Employee injured by jaguar at Greater Vancouver Zoo highlights welfare issue

Article originally published on Daily Hive.

Last month, a Greater Vancouver Zoo employee was injured when a jaguar climbed up a feeding chute and gripped the worker’s hand in his mouth. This incident is incredibly unfortunate, but for the many Greater Vancouverites who have been raising concerns about the zoo for years, it may not be surprising.

The incident exemplifies the inherent problems of keeping wild, exotic animals in captivity, including putting workers’ safety at risk. Receiving meat through a feeding chute is not a natural way for a jaguar to eat. The zoo’s own website acknowledges that jaguars “prefer to hunt with surprise attacks from a concealed location. They are great … tree climbers which aid[s] them in their ambushes.” Dropping food down a metal chute deprives the jaguars of their natural hunting behaviour—and puts an employee at risk of being bitten by an animal that the zoo has recognized to be an excellent climber.

Of course, the zoo has few other options under its model of keeping captive exotic animals in enclosed, unnatural environments. The zoo is not equipped to meet the needs of the jaguar. With an instinctual inclination to spend his day hunting wild prey, a jaguar’s natural territory covers hundreds of square miles, an area thousands of times larger than the entire zoo.

Being confined to a single space can cause feelings of frustration and helplessness, a reality that many of us may have a new appreciation for after two years of COVID-19 restrictions. Like humans, animals feel the desire to roam, to socialize, to play; to be free. Exotic animals retain the natural behavioural and biological needs that they would have in the wild, even when they are bred in captivity.

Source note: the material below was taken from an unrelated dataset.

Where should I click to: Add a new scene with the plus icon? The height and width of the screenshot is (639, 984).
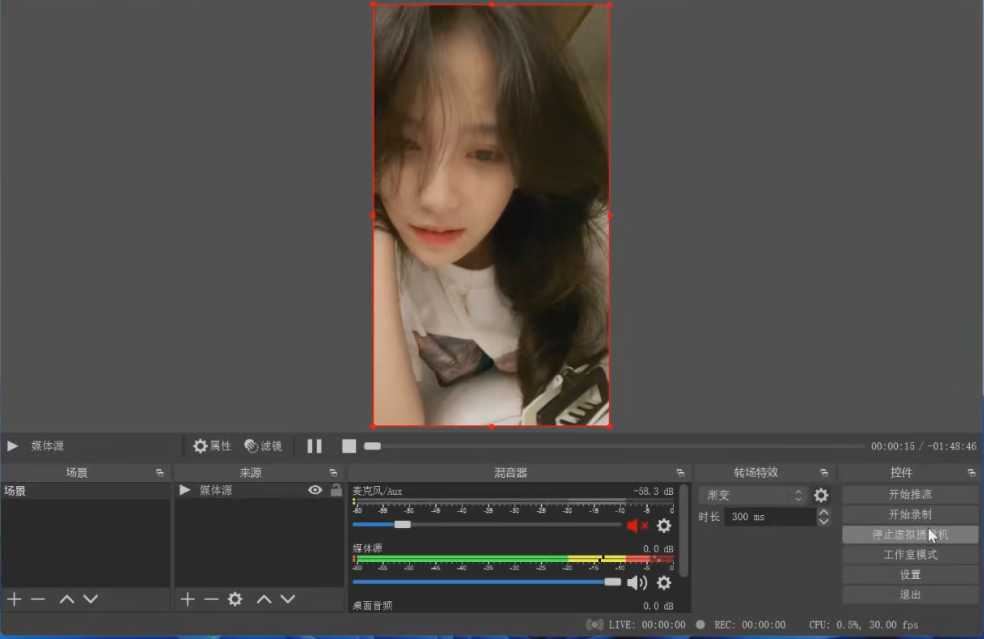pyautogui.click(x=14, y=599)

Because wild animals’ needs cannot be fully met in captivity, there have been instances of escapes and injuries as long as zoos have existed. Jason Hribal’s book Fear of the Animal Planet: The Hidden History of Animal Resistance recounts dozens of incidents, including an elephant named Babe who attacked his trainer in 1915, causing fatal injuries. The Toledo Zoo responded by sawing off his tusks and, eventually, building a concrete pit in which to keep him in miserable confinement for his last two decades of life.

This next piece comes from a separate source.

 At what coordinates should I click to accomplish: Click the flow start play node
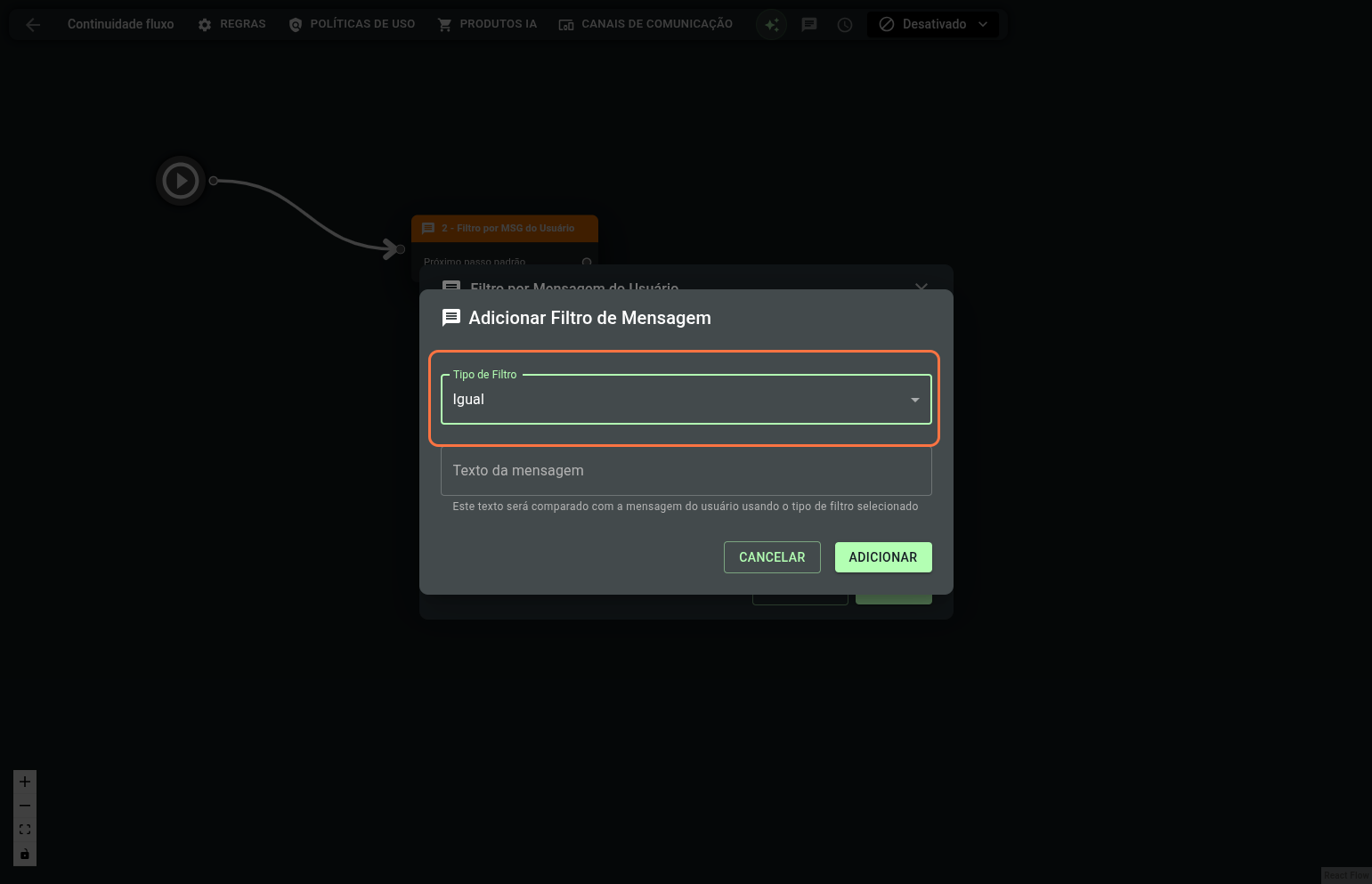(181, 181)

The Greater Vancouver Zoo in particular is no stranger to these welfare-related problems. This most recent incident is the latest in a series of issues that have garnered media attention in recent years. In 2019, a toddler was bitten by a black bear and had to be flown by air ambulance to hospital. Concerns about animal welfare at the zoo were later raised in public protests when a zoo visitor shared disturbing photos of an emaciated moose named Oakleaf. The moose was euthanized soon afterwards and the photos prompted an investigation by the BC SPCA.

The solution to these issues is clear, and yet the zoo has chosen to ignore it. A 2019 report commissioned by the Vancouver Humane Society recommends that where the zoo can’t satisfy an animal’s physical, psychological, or social needs, the animal should be relocated to a suitable sanctuary facility in a habitat more appropriate for their species. The report also highlights concerns surrounding the keeping of wild, exotic animals in a climate that is vastly different from their natural habitat; sub-optimal enclosures that are in some cases too small or lack shelter and privacy areas; as well as a lack of enrichment to encourage the expression of natural movements and behaviours.

The Greater Vancouver Zoo has not responded to these recommendations. Instead, its responses to incidents have continually failed to meet the needs of the animals it keeps. After the most recent incident, WorkSafeBC said that the zoo has “weld[ed] bars in at the bottom of the feeding chute”. The response is sadly reminiscent off Babe’s sawed-off tusks in 1915. While the bars help to protect workers from future injuries, they do nothing to address the root cause of the incident: the clear inability to meet the needs of the jaguar.

The zoo’s lack of action is, frankly, unacceptable. As a society, we know far more now about animal well-being and sentience than we did a century ago. We are long overdue to progress beyond the band-aid solutions of the past. We must do away with the archaic tradition of keeping wild animals on display in captivity.